Open source data analytics player Pentaho has upped its metadata injection feature set.

Metadata injection?


Yes, metadata injection — the diversity of data and the sheer number of different data sources out there gives us a problem in terms of knowing what data means what — so metadata injection is a means of putting more “information about information into the information”, if you will.

With metadata injection, Transformation logic (the T in ETL) is machine-generated; rather then developers having to hand code it.

Pentaho suggests that the complexity of this process is what has been holding back banks (and other firms) from being able to integrate and analyse diverse and high numbers of data sources (especially unstructured data).

Data onboarding

The firm’s metadata injection feature set is meant to combat so-called “data onboarding” i.e. the process through which we get data into databases for analysis and then, logically, into the big data analytics pipeline.

According to Pentaho, “Modern big data onboarding is more than just data loading or movement. It includes managing a changing array of data sources, capturing metadata, making processes repeatable at scale and ensuring control and governance. These challenges are compounded in big data environments like Hadoop.”

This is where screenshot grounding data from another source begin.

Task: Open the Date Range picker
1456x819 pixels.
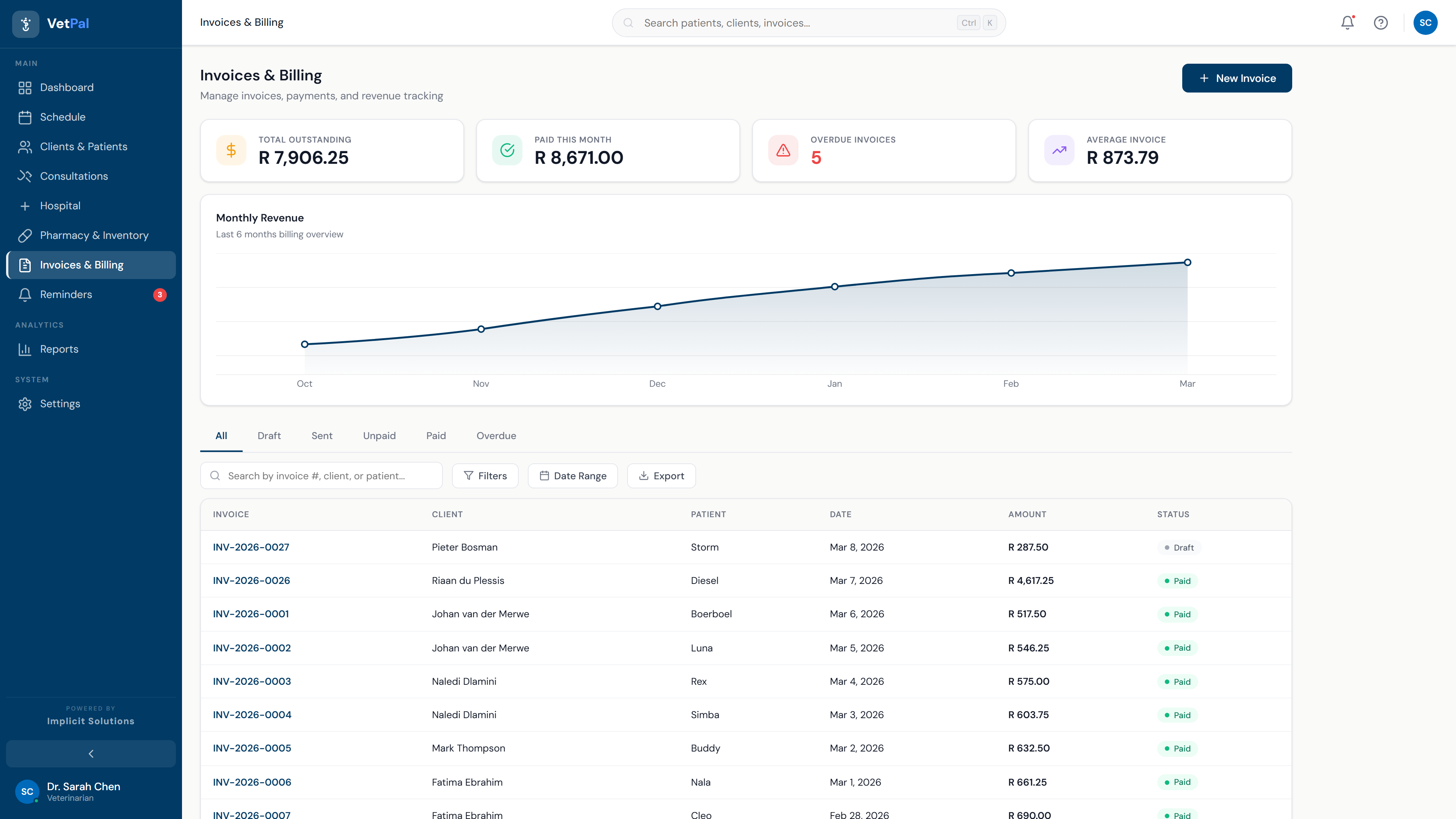Action: [x=573, y=475]
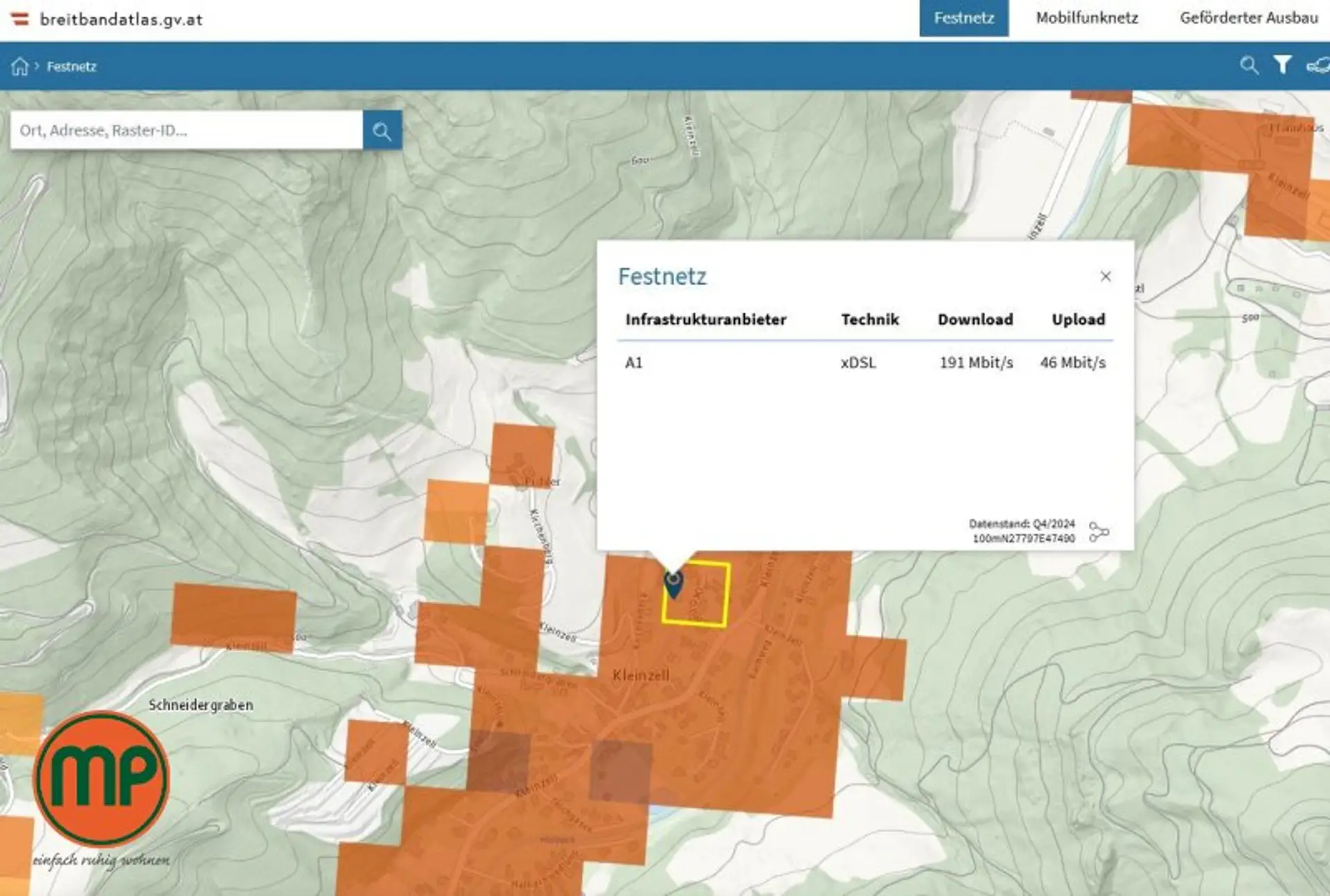Open the Geförderter Ausbau tab
This screenshot has height=896, width=1330.
tap(1248, 18)
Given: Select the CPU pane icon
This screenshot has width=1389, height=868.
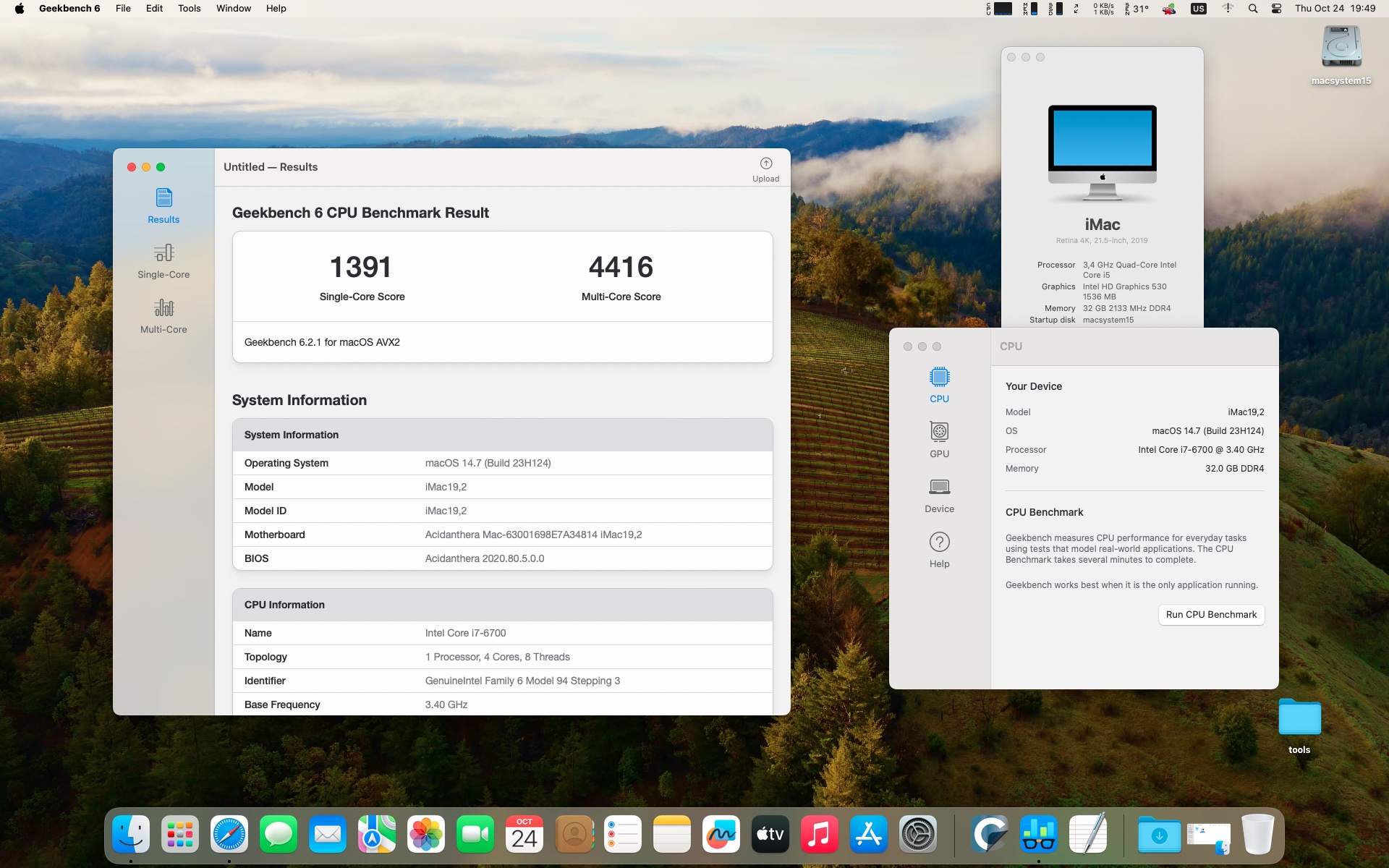Looking at the screenshot, I should pos(939,384).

In Pentaho 6.1, data-centric developers and others now have a wider array of options for dynamically passing metadata to Pentaho Data Integration at run time to control complex transformation logic.

Data ingestion & preparation

Teams can now drive hundreds of data ingestion and preparation processes through a few transformations and so accelerating time to delivery of governed analytics-ready data sets.

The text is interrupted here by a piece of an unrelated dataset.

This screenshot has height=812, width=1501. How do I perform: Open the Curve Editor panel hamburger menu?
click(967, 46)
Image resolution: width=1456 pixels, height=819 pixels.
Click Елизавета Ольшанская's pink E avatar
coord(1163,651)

NOTE: Typically, data onboarding is a highly repetitive, manual and risk-prone process that creates a bottleneck in the data pipeline.

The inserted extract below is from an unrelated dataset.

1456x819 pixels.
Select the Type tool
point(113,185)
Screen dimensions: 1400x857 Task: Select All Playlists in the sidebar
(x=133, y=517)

In addition to the new features in 6.1, Pentaho has also introduced a new self-service data onboarding blueprint. This architected process is meant to allow business users to onboard a variety of data themselves — without IT assistance — streamlining the data ingestion process.

“In this latest release, Pentaho streamlines the hand-offs between the different stages of the analytic data pipeline, including onboarding, engineering, preparing, and analysing data,” claims Donna Prlich, senior vice president of product marketing and solutions, Pentaho, a Hitachi Group Company.

Pentaho says that 6.1 also adds enhancements to its data integration and analytics platform to help data pipelines to accommodate greater volume variety, and complexity of data.